Grecia, Lambrinidis: agenzie rating declassano basandosi su supposizioni

Stavros Lambrinidis, ministro Esteri Grecia

GRECIA LAMBRINDIS ATTACCA AGENZIE RATING – Grecia ancora nell’occhio del ciclone.
Moody’s ha declassato il Portogallo sull’ipotesi di una nuova richiesta di aiuti finanziari. Queste le parole del ministro degli Esteri greco, Stavros Lambrinidis, il quale ha attaccato le agenzie di rating (definendole folli) che da settimane, a detta sua, attaccano i Paesi in crisi dell’Ue. Nel mirino di queste, oltre alla Grecia, anche Irlanda e Portogallo: E’ proprio quanto accaduto ieri, ossia con il declassamento a livello speculativo il rating sulle emissioni del paese, ad aver fatto commentare in maniera accusatoria il ministro.

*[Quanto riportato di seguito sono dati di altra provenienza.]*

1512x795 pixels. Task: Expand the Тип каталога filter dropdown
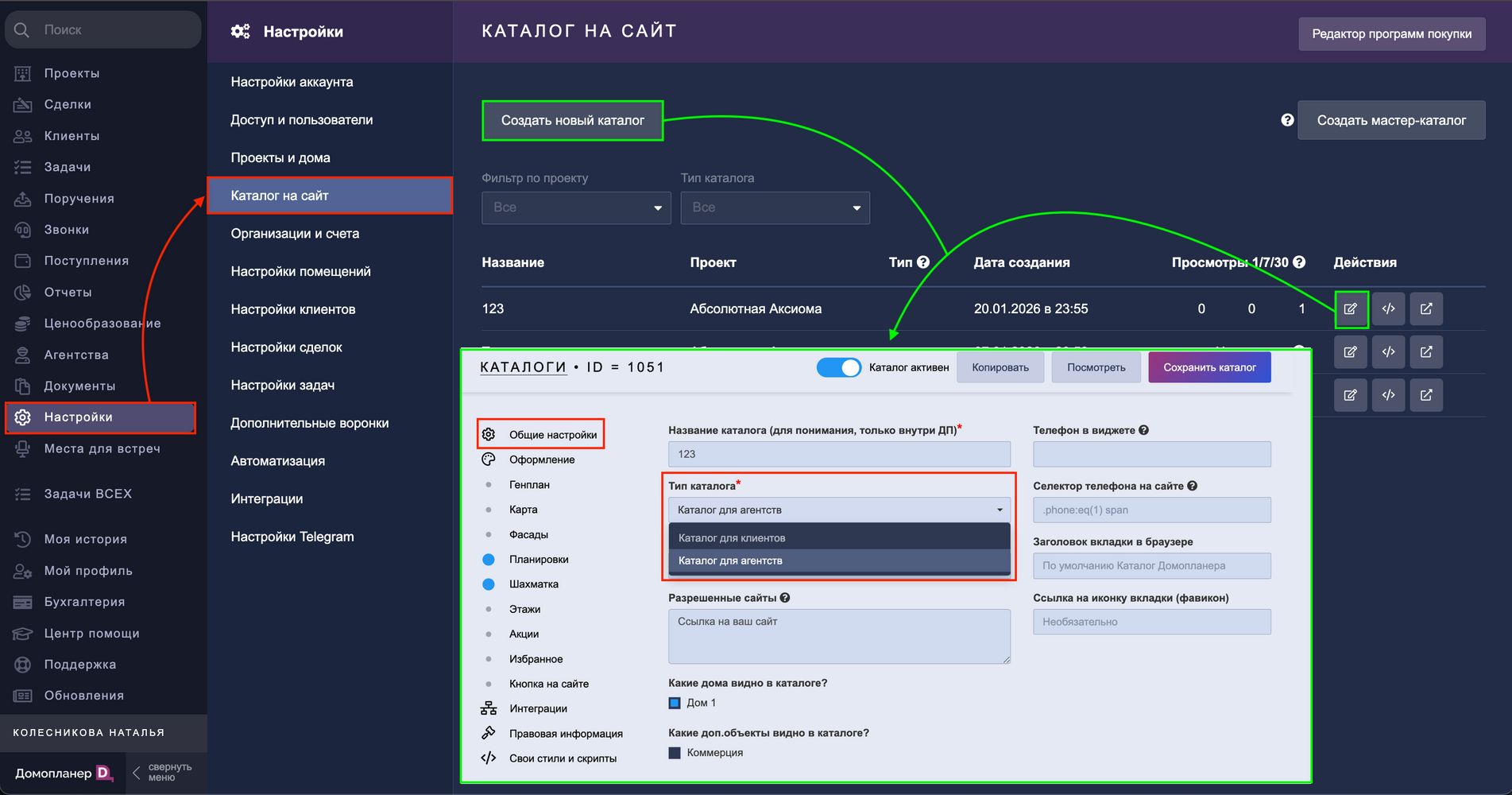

Ieri Moody’s ha declassato il Portogallo. Ma questo declassamento non è basato sul fatto che il Portogallo non stia facendo facendo il suo lavoro in termini di riforme, ma sull’ipotesi che abbia nuovamente bisogno di aiuti. Vedete la follia – ha dichiarato Lambrinidis – di questa profezia autorealizzante?”.

Inoltre il ministro greco si è appellato affinchè venga superata “la retorica dei rimproveri” circa i piani di sostegno europei ai paesi in difficoltà. “I tedeschi hanno l’impressione di salvare i peccatori, mentre i greci hanno quella di essere salvati dai fustigatori“, ha sottolineato. Nonostante questo non ha perso tempo nell’esprimere la sua “gratitudine per il sostegno” tedesco al piano di aiuti europeo, tuttavia ha tenuto a precisare che alcuni Paesi beneficiano delle strutture greche. “L’aeroporto di Atene – ha continuato – è stato costruito in larga misura da imprese tedesche, e finanziato con fondi europei”. La Germania ha guadagnato dalla creazione della moneta unica, l’euro, e dal mercato integrato.

Intanto i ministri delle Finanze della zona dell’Euro (Eurogruppo) si sono riuniti sabato pomeriggio, 2 luglio, in teleconferenza (la riunione straordinaria che si sarebbe dovuta tenere domenica a Bruxelles è stata annullata) per decidere il via libera alla quinta tranche da 12 miliardi di euro di aiuti alla Grecia. La somma, che vede 8,7 miliardi di euro dall’Unione Europea e 3,3 miliardi dal Fondo monetario Internazionale, fa parte del prestito da 110 miliardi di euro, su tre anni, già concesso alla Grecia a maggio 2010.